Firms looking to build automated advice solutions into their websites must think carefully about the construction of risk-tolerance assessment tools, FinaMetrica has warned, pointing to the liability risk of unhappy customers come the next significant market correction.

A worldwide study with more than 500,000 of the firm’s customers who have taken its psychometric risk test, showed that many investors have been getting it wrong.

FinaMetrica found that 21.2 per cent - over 100,000 - customers incorrectly estimated their true risk tolerance by a significant margin.

Paul Resnik, the suitability firm’s director, commented while some of the risk assessment tool widely used by direct-to-consumer propositions may look fantastic and be easy to use, they are nonetheless fatally flawed.

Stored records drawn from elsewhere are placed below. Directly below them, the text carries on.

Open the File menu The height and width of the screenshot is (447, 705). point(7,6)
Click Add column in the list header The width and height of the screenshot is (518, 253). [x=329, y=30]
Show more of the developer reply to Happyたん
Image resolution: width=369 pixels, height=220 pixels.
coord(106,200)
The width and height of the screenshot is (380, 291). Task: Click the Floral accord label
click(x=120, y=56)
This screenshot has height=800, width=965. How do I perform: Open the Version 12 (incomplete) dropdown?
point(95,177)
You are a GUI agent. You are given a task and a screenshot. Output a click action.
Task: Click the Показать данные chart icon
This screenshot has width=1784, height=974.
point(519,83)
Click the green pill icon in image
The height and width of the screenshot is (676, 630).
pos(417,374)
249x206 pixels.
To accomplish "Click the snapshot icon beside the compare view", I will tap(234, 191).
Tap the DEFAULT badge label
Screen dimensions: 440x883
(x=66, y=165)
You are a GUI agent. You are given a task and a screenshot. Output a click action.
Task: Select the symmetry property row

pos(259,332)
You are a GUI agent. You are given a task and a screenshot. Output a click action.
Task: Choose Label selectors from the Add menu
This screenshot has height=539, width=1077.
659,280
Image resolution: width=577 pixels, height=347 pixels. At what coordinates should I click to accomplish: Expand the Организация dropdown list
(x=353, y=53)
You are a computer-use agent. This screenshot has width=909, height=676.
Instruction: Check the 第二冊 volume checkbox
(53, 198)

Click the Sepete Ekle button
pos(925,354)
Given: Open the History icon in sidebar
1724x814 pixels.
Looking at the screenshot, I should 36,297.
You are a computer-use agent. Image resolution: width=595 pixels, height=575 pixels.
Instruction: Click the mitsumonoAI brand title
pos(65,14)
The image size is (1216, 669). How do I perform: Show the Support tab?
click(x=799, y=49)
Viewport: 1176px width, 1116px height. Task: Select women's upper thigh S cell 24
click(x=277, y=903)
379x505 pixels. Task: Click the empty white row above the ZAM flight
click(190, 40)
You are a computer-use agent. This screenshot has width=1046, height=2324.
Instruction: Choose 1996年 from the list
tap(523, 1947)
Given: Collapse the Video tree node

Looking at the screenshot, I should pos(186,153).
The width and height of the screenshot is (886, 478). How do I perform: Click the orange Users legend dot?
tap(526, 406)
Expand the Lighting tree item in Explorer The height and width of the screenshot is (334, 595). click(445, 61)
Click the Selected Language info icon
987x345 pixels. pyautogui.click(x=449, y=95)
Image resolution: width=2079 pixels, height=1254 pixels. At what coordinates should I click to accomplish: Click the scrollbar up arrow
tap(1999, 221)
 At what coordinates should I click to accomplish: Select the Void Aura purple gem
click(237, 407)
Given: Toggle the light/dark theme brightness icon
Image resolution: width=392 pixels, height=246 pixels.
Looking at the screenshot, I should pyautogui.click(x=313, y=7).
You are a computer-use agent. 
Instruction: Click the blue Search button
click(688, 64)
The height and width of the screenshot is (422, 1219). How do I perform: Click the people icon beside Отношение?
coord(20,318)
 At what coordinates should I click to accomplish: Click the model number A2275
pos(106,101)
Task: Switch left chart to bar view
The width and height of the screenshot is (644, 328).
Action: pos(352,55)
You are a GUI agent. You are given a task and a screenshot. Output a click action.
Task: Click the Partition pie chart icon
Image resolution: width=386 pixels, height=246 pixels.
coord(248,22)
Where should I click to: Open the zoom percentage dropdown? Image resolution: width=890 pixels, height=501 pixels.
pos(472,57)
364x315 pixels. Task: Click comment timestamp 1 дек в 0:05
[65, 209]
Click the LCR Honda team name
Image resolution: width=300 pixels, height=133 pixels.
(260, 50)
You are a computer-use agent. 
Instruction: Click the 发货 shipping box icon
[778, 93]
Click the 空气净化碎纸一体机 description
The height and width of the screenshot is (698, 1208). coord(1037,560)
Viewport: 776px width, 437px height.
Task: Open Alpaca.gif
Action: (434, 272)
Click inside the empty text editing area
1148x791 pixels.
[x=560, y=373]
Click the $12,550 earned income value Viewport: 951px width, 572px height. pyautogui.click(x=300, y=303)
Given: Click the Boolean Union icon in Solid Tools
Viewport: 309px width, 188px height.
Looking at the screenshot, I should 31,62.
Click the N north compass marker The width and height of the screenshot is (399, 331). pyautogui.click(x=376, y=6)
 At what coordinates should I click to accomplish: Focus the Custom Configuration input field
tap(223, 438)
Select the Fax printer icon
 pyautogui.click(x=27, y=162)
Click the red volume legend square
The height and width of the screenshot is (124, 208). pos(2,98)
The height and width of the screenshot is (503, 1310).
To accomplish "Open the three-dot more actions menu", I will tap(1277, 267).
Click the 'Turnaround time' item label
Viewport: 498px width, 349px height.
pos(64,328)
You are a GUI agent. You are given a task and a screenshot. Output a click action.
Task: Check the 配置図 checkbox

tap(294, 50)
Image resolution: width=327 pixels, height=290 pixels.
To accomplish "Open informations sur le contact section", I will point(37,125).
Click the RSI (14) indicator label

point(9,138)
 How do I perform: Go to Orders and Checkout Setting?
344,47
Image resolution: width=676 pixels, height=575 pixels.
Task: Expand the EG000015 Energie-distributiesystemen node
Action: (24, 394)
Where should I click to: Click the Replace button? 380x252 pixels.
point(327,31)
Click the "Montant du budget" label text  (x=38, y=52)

“Most tools lack robust validation to ensure customers are accurately and scientifically assessing their risk tolerance; they are essentially risk ‘guesstimate’ tools,” he argued, adding that those accountable for compliance at these providers need to take action “to prevent a deluge of unhappy customers who will understandably feel hard-done-by come the next significant market correction”.

The problem becomes particularly acute should an actual adviser be taken out of the loop, as with the next generation of automated or ‘robo’ propositions.

“I urge any provider currently looking at building ‘robo-advice’ propositions to think very carefully about investment suitability and not to make the same mistakes in a blind rush to market.

“Don’t cut corners when it comes to suitability, if you do, your proposition will most likely fail in time.”

A recent review by the Financial Conduct Authority revealed that close to 60 per cent of investment advice files investigated involved advice that was potentially unsuitable.

Its recent thematic review found just 40 per cent of wealth managers’ portfolios were suitable, with demands made of several firms to do much more in ensuring that the portfolios they recommend to clients truly reflect their investment needs and risk appetites.

Mr Resnik added: “My new years’ message to the industry, both direct and advised, is to make sure you have a robust, defensible risk profiling process that protects your customers’ interests and your own business reputation. Don’t be part of the next industry scandal.”

The FCA and HM Treasury’s Financial Advice Market Review has robo-advice as an option to bring advice back to the market.

According to the FCA, options to improve access to advice could include: encouraging advice in accessible locations like libraries or post offices, supporting the development of online advice and sharing the costs of advice with employers, or subsidising the cost.

The FCA stated new and emerging technologies present opportunities and challenges to provide cost effective, efficient and user friendly advice services.